No, the situation is not so bleak to abandon your love for tennis. But yes, questions have been raised about the sanctity of the sport. The tennis world suffered a jolt on January 18, which was incidentally the opening day of the 2016 Australian Open, when Novak Djokovic said that someone tried to offer him $200,000 to lose a first-round match at a tournament in Russia. The moment of epiphany arrived on a day when the BBC-BuzzFeed report claimed having ‘enough evidence’ of widespread match-fixing in Men’s tennis.
What does the BBC Claim?
According to the BBC and BuzzFeed News, tennis authorities were provided with a report on investigation into 26,000 matches in 2007, three of them at Wimbledon, which had enough evidence to chase the offenders. Despite that, no action was taken.
The report claimed that there is a core group of 16 suspected men, including a US Open champion, who were possibly involved. The secret files obtained by the media houses allegedly contained evidence of suspected match-fixing in tennis. Those files, reportedly, indicate that the Tennis Integrity Unit (TIU) was notified about the 16 players who were suspected to have thrown matches.
What do Players have to Say?
Roger Federer calls the media reports “far-fetched” and finds it ridiculous to “answer something that is pure speculation.” According to the tennis legend, the governing bodies need to be “super aggressive” in preventing and punishing cases of match-fixing just like they are in case of doping.
Novak Djokovic, the 10-time Grand Slam champion who claimed having rejected an offer to lose a match early in his career, has his optimism intact. Although he came across some rumors of match-fixing in the past, he didn’t hear anything of that sort in the last six or seven years.
Serena Williams was not much amused about the goings-on. Her curt reaction: “If that’s going on, I don’t know about it. You know, I’m kind of sometimes in a little bit of a bubble.” While Djokovic had described match-fixing as “an act of unsportsmanship”, Serena was of the opinion that every player plays hard “to be not only great, but historic.”
Is TIU at Fault?
While the investigation report suggests that TIU allowed the players to compete despite being repeatedly flagged over their suspected involvement in match-fixing, Nigel Willerton – the head of the TIU – affirmed that “all credible information received by the TIU is analysed, assessed and investigated by highly experienced former law-enforcement investigators.”

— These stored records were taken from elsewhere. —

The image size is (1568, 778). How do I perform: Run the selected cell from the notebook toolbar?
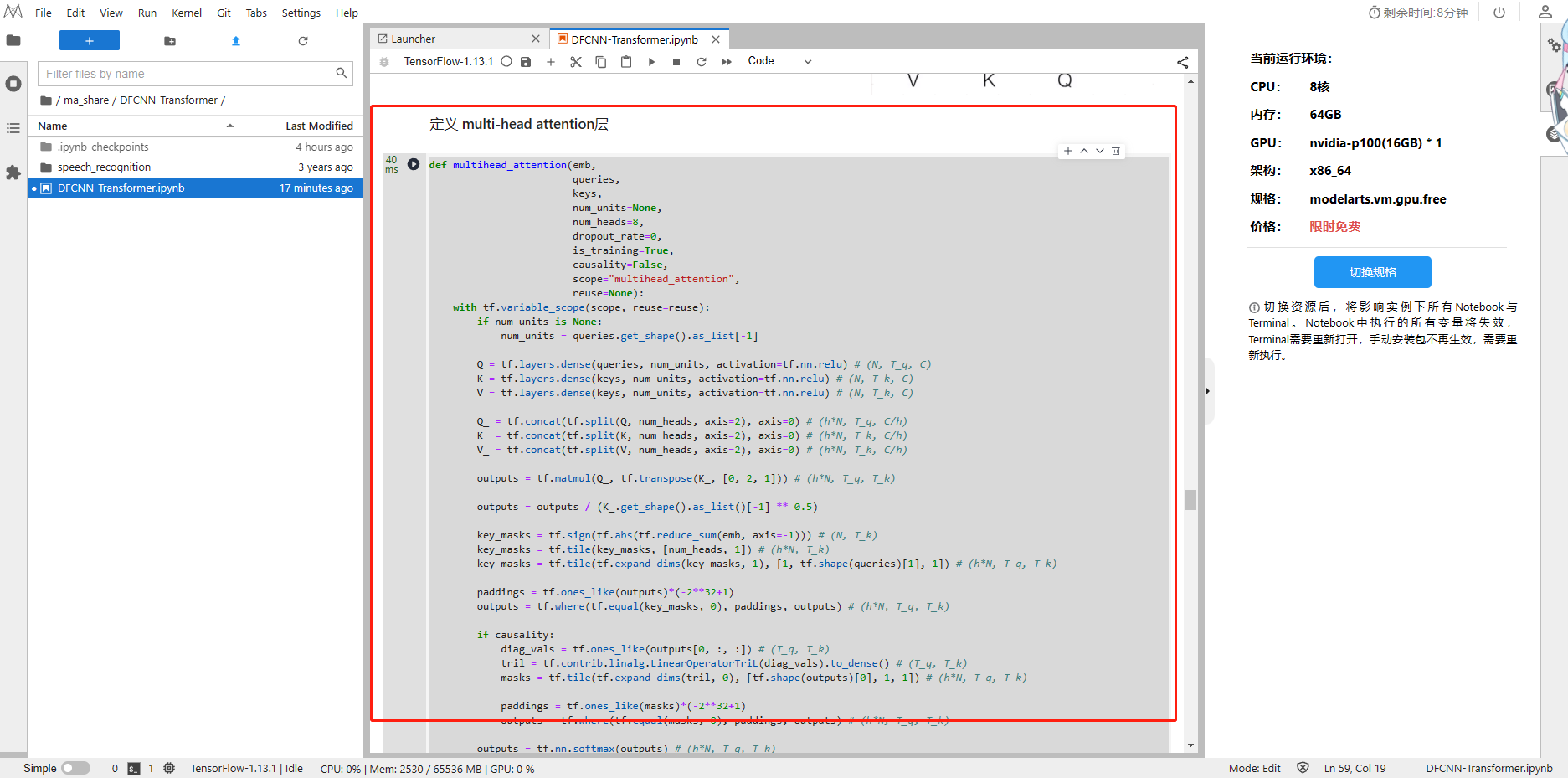[651, 62]
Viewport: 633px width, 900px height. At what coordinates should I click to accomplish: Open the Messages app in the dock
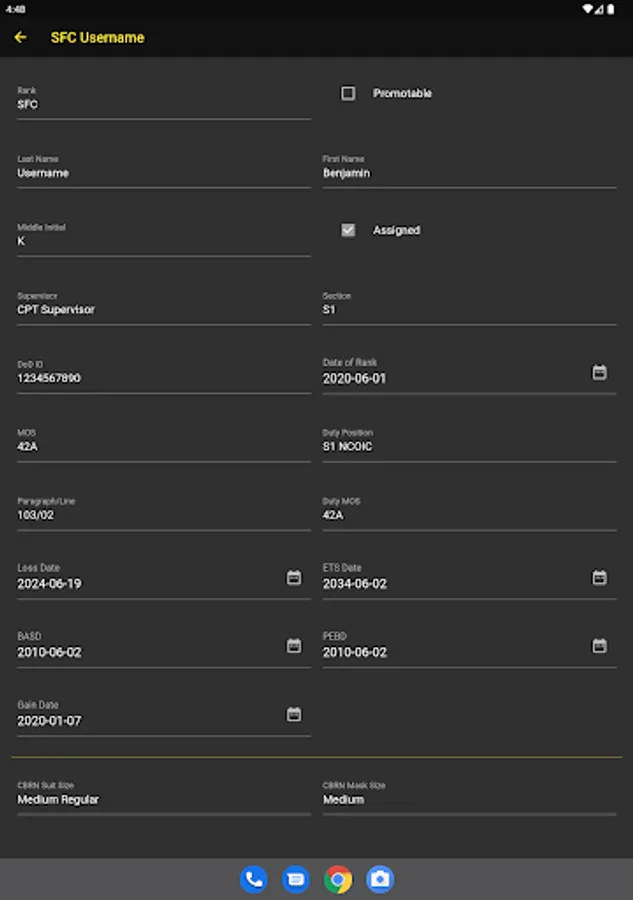click(x=296, y=879)
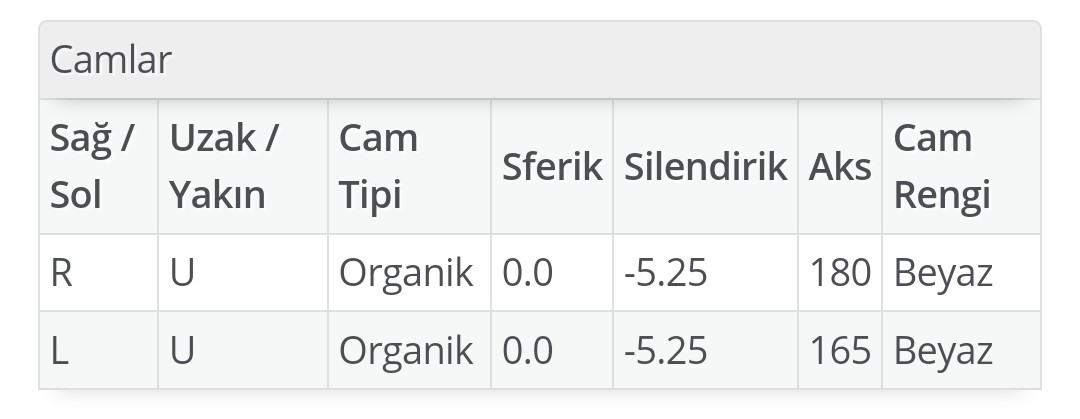This screenshot has width=1080, height=419.
Task: Click Beyaz color in the R row
Action: [943, 273]
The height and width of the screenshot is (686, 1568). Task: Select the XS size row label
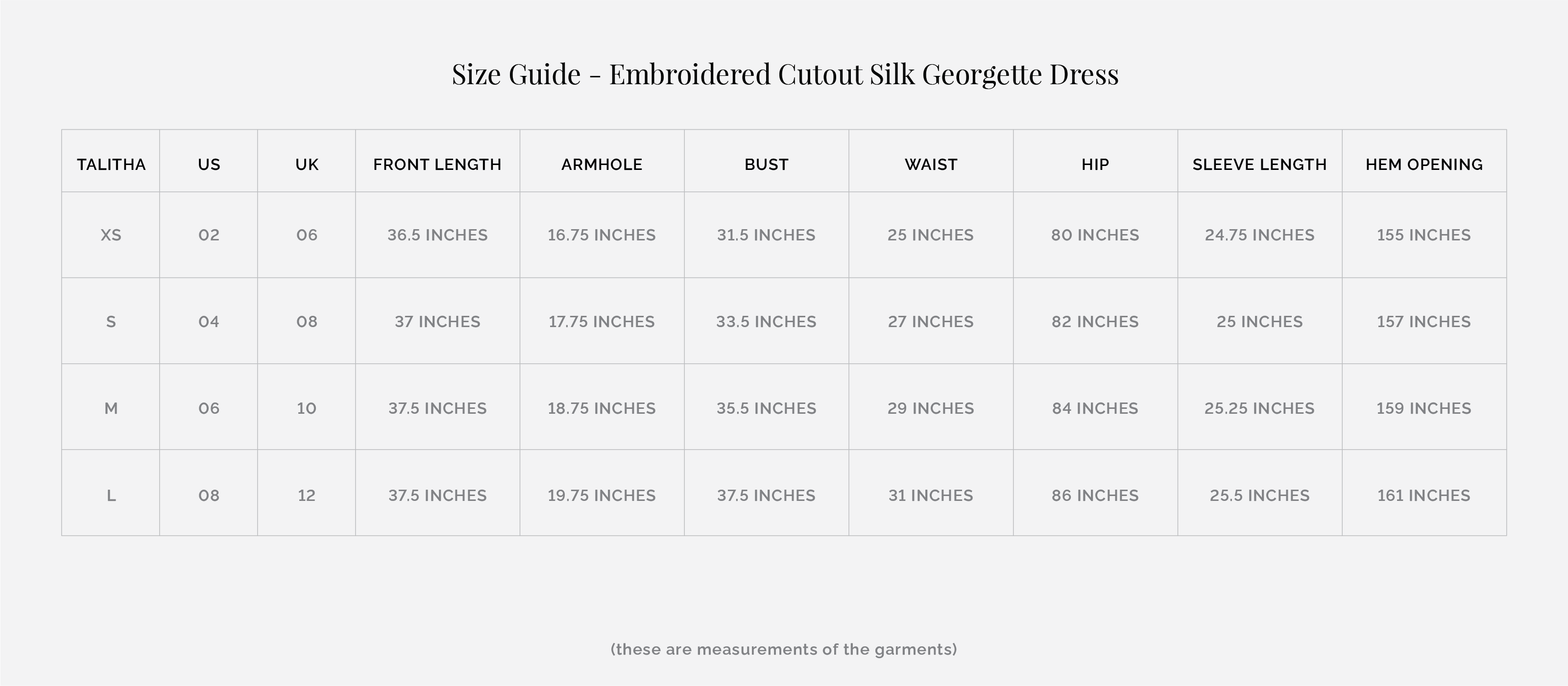click(x=111, y=235)
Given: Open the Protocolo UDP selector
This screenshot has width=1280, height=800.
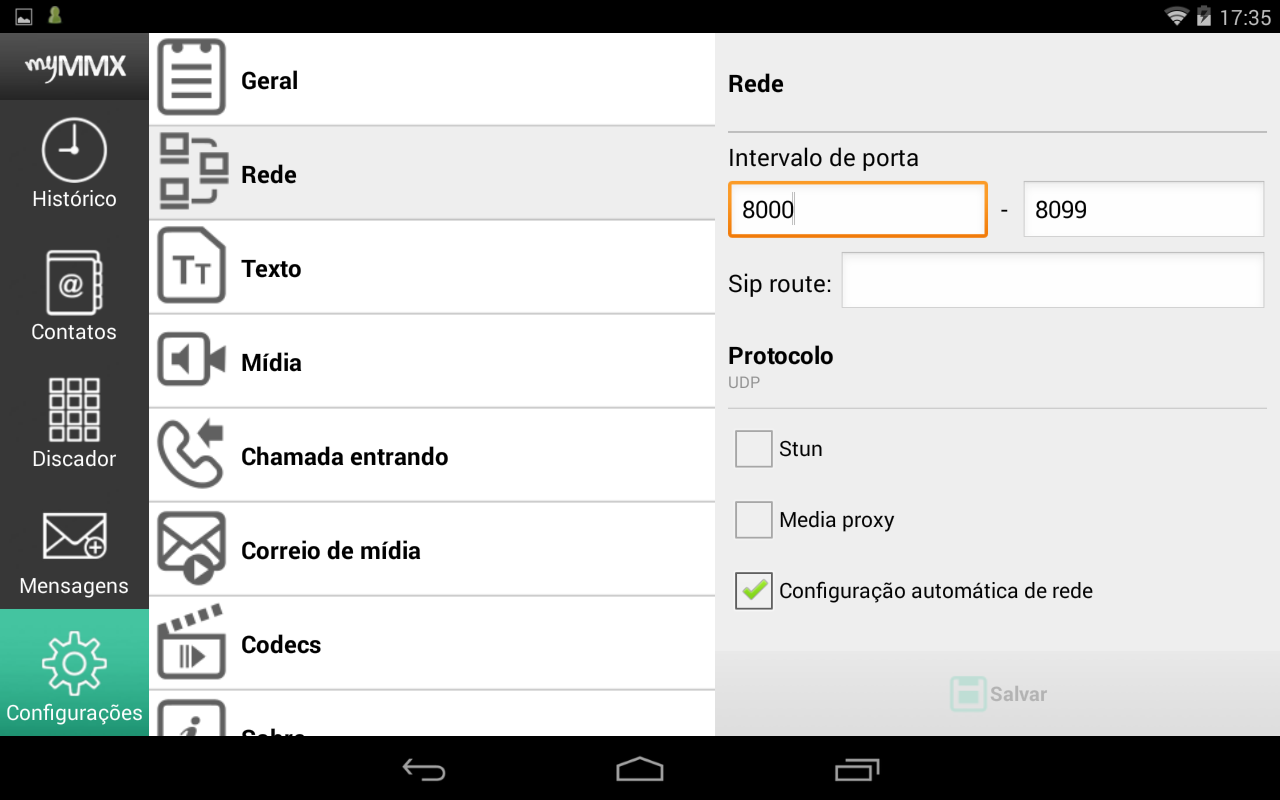Looking at the screenshot, I should (x=997, y=368).
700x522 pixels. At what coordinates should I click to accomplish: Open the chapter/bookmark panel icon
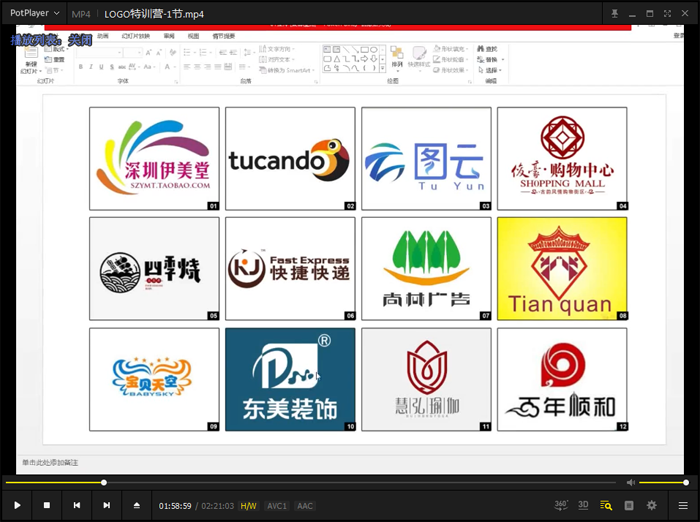click(x=629, y=506)
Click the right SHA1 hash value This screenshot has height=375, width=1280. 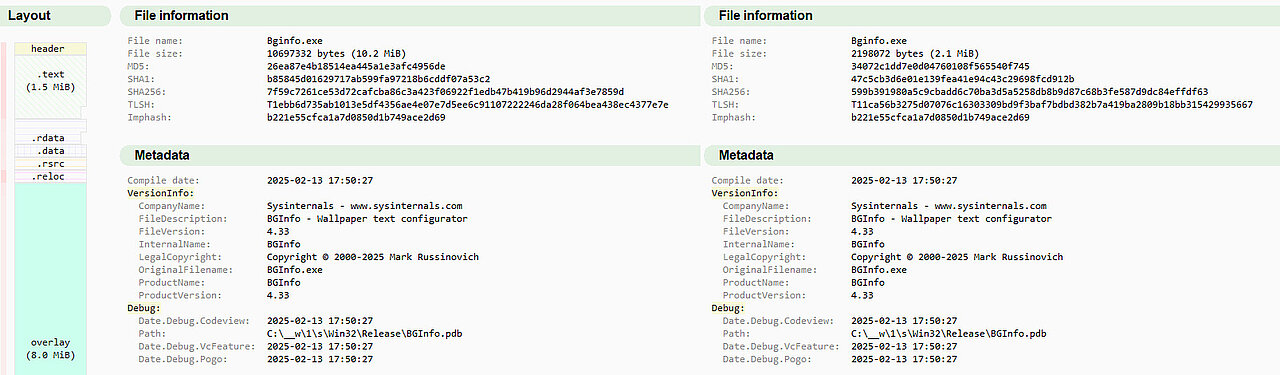pos(963,79)
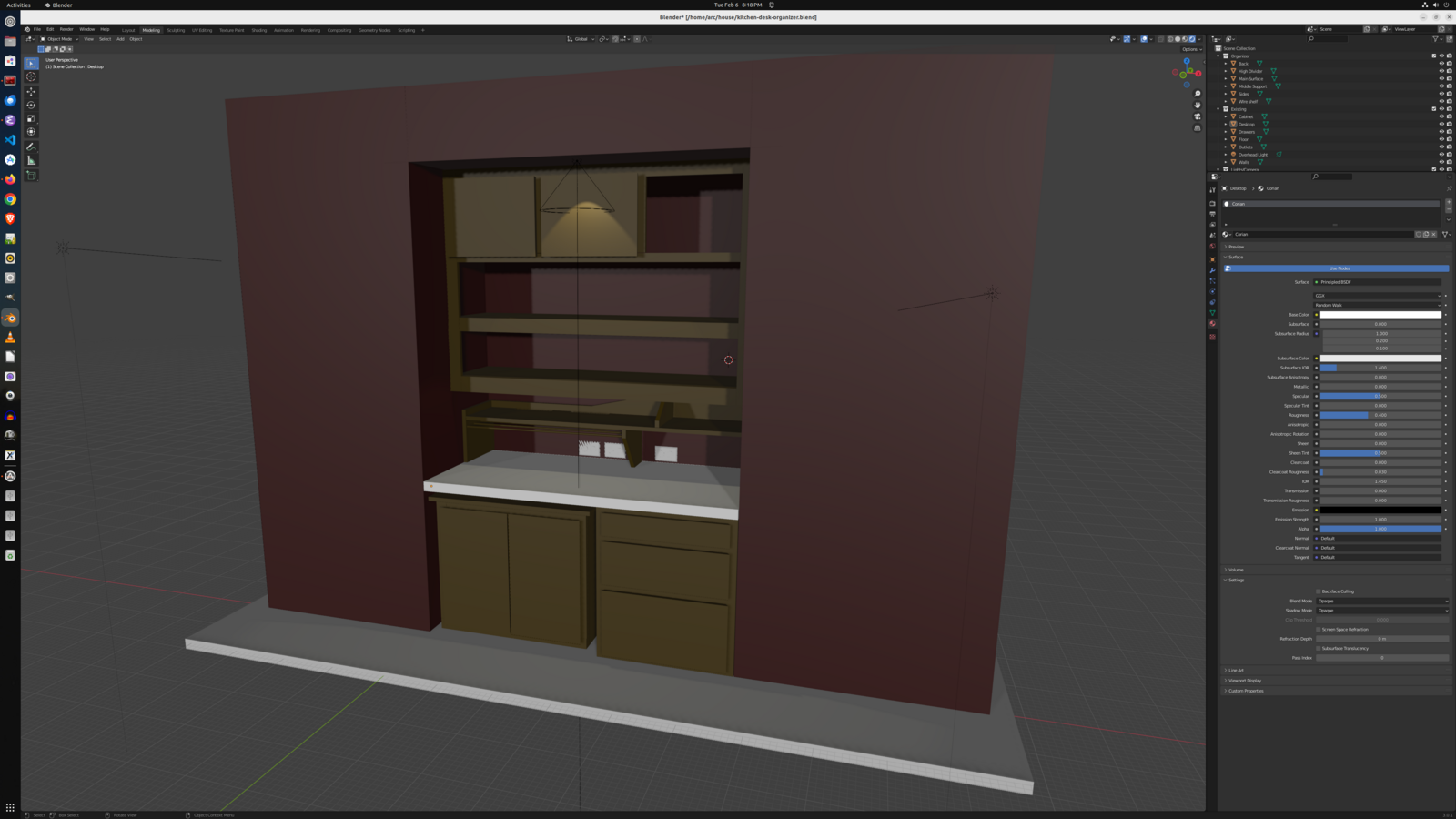Activate the 3D Cursor tool
The height and width of the screenshot is (819, 1456).
pos(31,77)
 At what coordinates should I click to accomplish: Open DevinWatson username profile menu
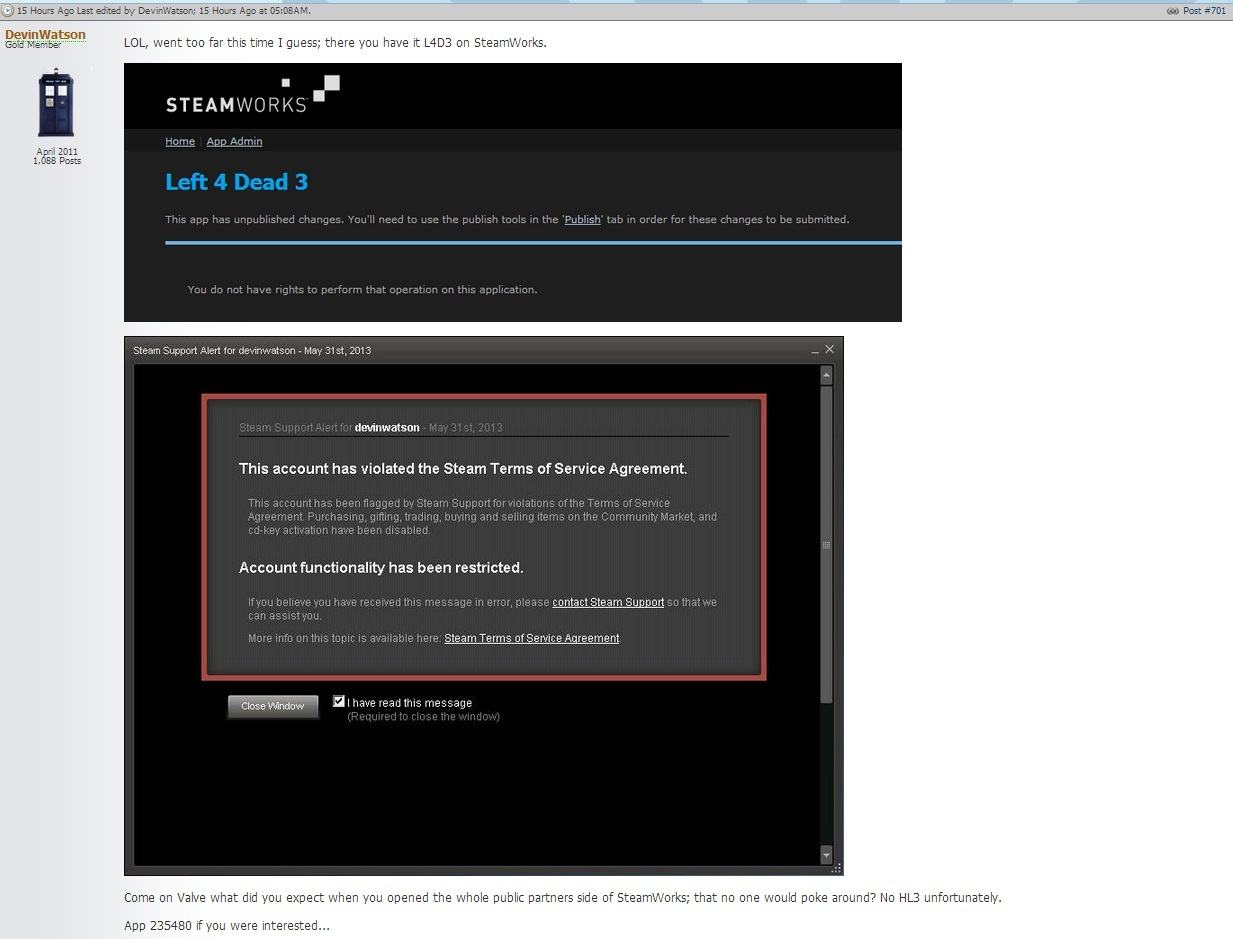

The TIU – the policing arm of ATP (Association of Tennis Professionals) – claims having a zero-tolerance approach to betting-related corruption. That’s reassuring, especially, when you know that the 2007 ATP inquiry discovered betting syndicates in Russia, northern Italy and Sicily making millions of dollars on Grand Slam matches.
There is some element of helplessness that has stymied TIU’s prowess as an anti-corruption body. The introduction of a new anti-corruption code in 2009 has wiped out the scope of pursuing corruption cases that precede 2009. According to a TIU spokesman, investigations into corruption allegations mentioned in the 2008 report could not be pursued.
Lesson for Tennis Authorities and Players
One of the former tennis players is of the opinion that the authorities “have been complicit” in corruption since they failed to sensitize junior players about the pitfalls of match-fixing. Fingers have been pointed at them for not giving the players the impetus to report cases of corruption, because the latter feared of harming their post-retirement prospects. The tennis authorities have also been blamed for not doing enough to prevent suspected match-fixers from entering players’ locker rooms.
Roger Federer made a thoughtful observation when he said that every player should be encouraged to talk to the authorities. “The player,” according to Federer, “needs to feel he’s been supported by the tour, or whatever the governing body is, and that there’s a place he can go and speak about it.” He firmly believes that players should be supported and “told how to manage that.”